There was a little light from the house and the stars, but the ring he produced from his inside coat pocket glittered all on its own. It was a giant oval stone rising high on a swirling and very modern platinum setting. There were so many intricacies to the ring—all the other tiny sparkling stones that surrounded the big one, and the beautiful patterns on the band—that she almost wanted to excuse herself for a moment so that she could get a good look. But before she even had the chance to realize that that wouldn't really have been appropriate, the ring was on her finger, and he had risen back to his feet and picked her up in his strong arms.

“Oh, Charlie, oh, Charlie, oh, Charlie!” she exclaimed. “Oh, Charlie, we're going to be married! Really, actually, truly!”

“It's true!” he answered, his voice rising to a slightly lunatic pitch just as hers had.
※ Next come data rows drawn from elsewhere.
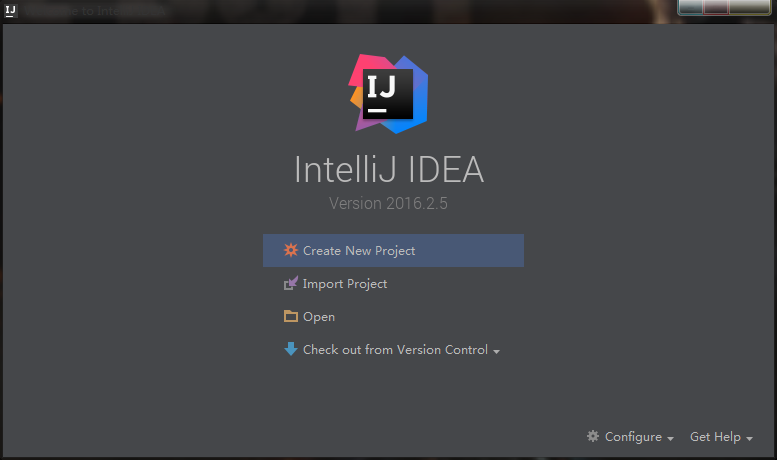Click the IntelliJ IDEA logo image
Viewport: 777px width, 460px height.
pos(389,94)
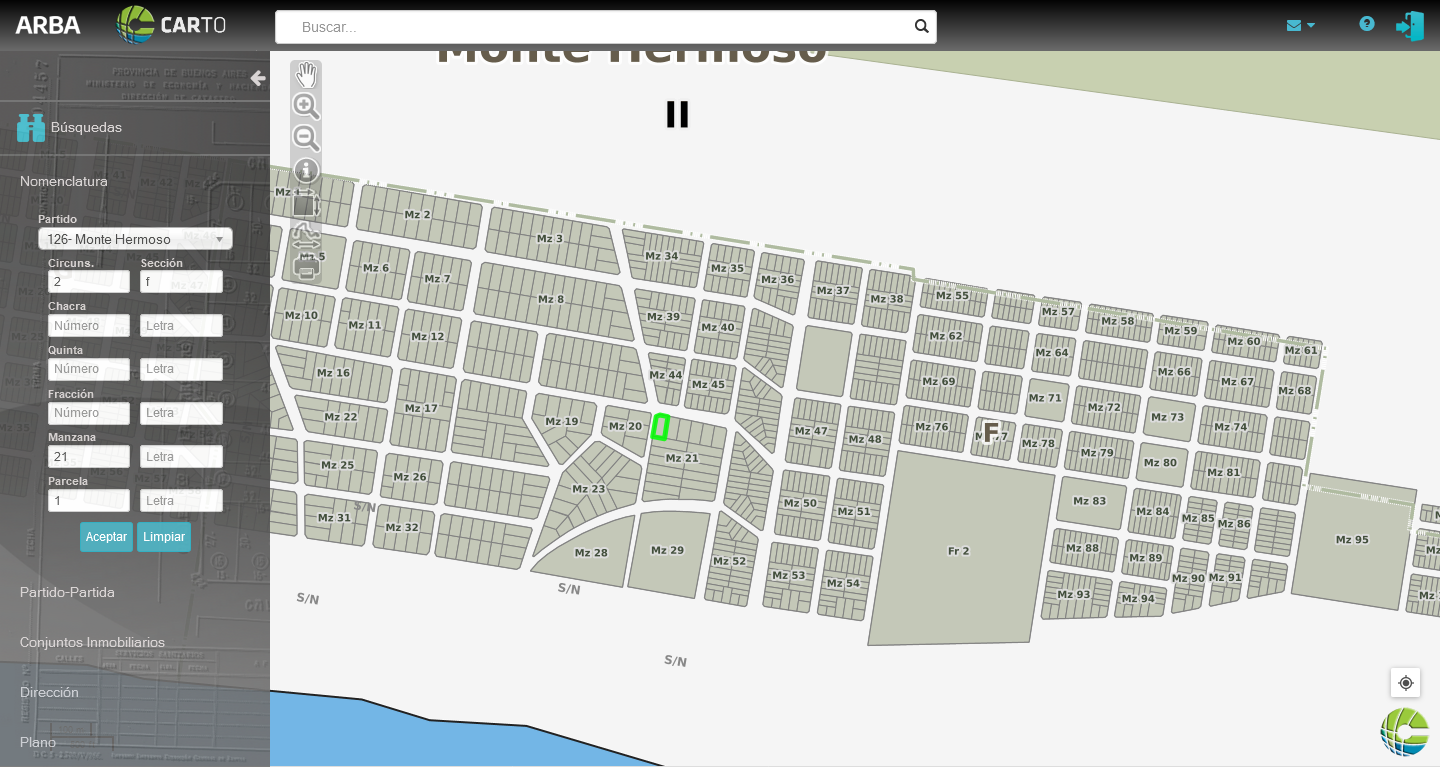Select the Information identify tool
Screen dimensions: 1440x767
[x=306, y=171]
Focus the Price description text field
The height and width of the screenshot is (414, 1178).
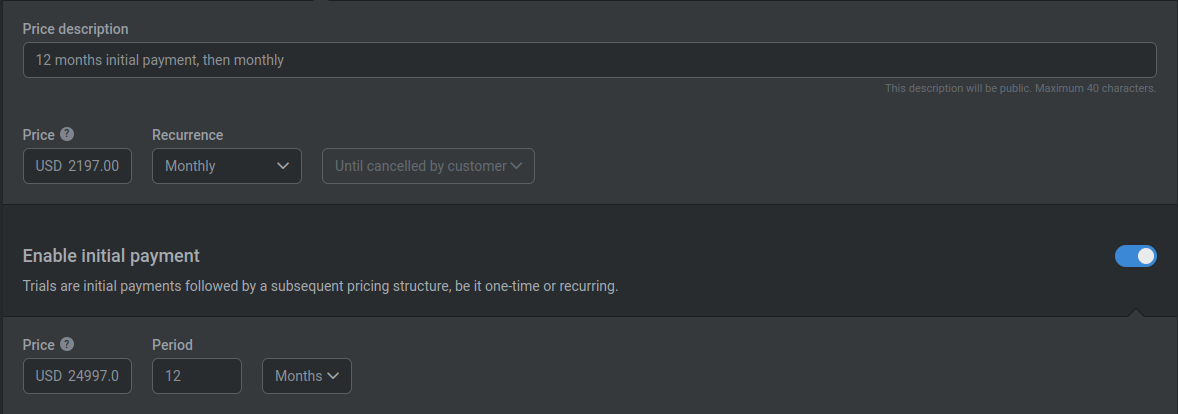tap(590, 60)
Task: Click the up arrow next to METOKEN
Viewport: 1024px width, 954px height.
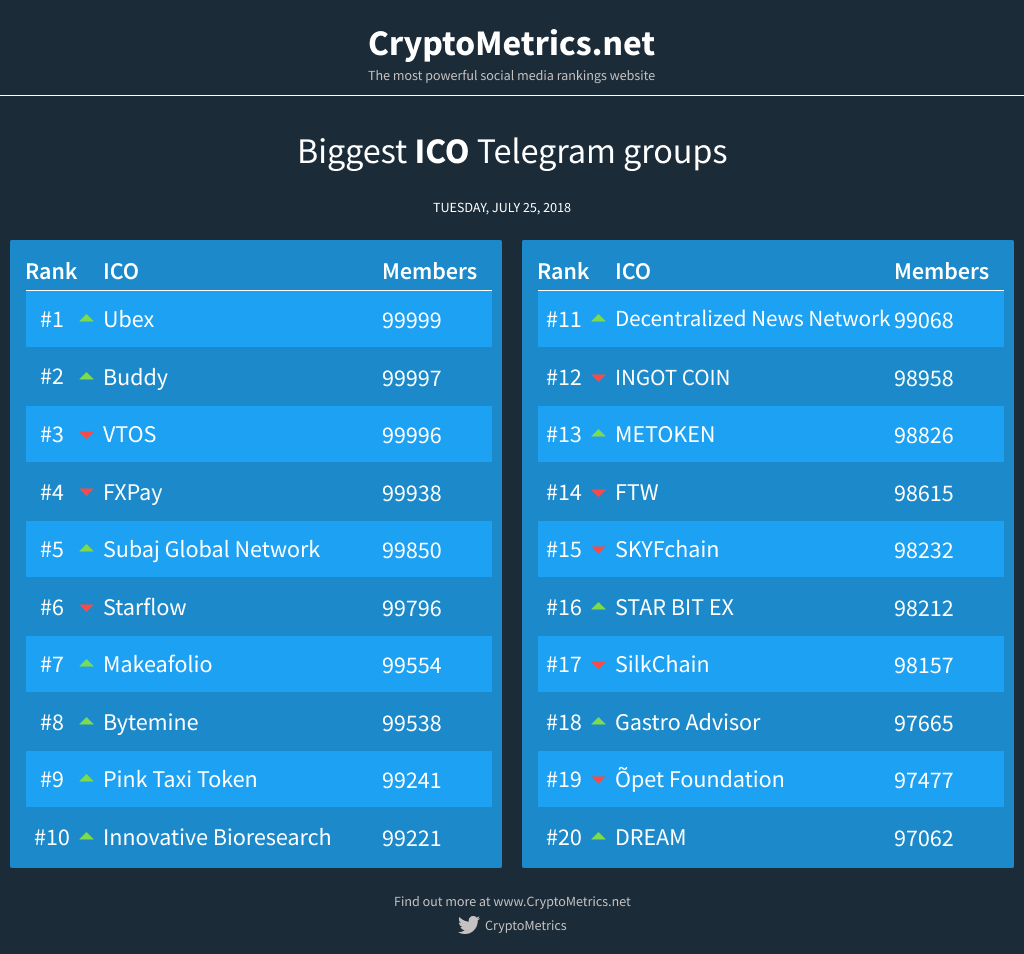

She gave him three rapid kisses and then peered around his head to get a look at the beautiful piece of jewelry now adorning her finger. All of her body had become tingly and weightless. The dramas of the afternoon now seemed like nothing more than the exact path she'd had to take to arrive at this perfect place. She was almost grateful for the earlier disappointments, and in her gratitude and contentment she let out a sigh of sweet exhaustion.

“Oh,
Charlie
. It fits so perfectly. How did you know?”

He gave her a lopsided smile. “Never ask my methods, doll.”

Who would have thought that big, boyish Charlie would know how to do a thing like buy a girl just the right ring in just the right size? He was always buying her nice clothes, of course, but they were usually too big for her and then she had to have her maid take them in, and she suspected the taste of some salesgirl at Bergdorf's was behind most of these gifts, anyway. That he had done everything right for this far more crucial purchase made her wonder if she'd underestimated him all afternoon—and to think how little her mother knew. There was no way a woman with such a black heart could understand a thing like the love between her and Charlie, as he'd just helped her prove. The only way the moment could have been more perfect was if her mother had been there to see how utterly wrong she'd been.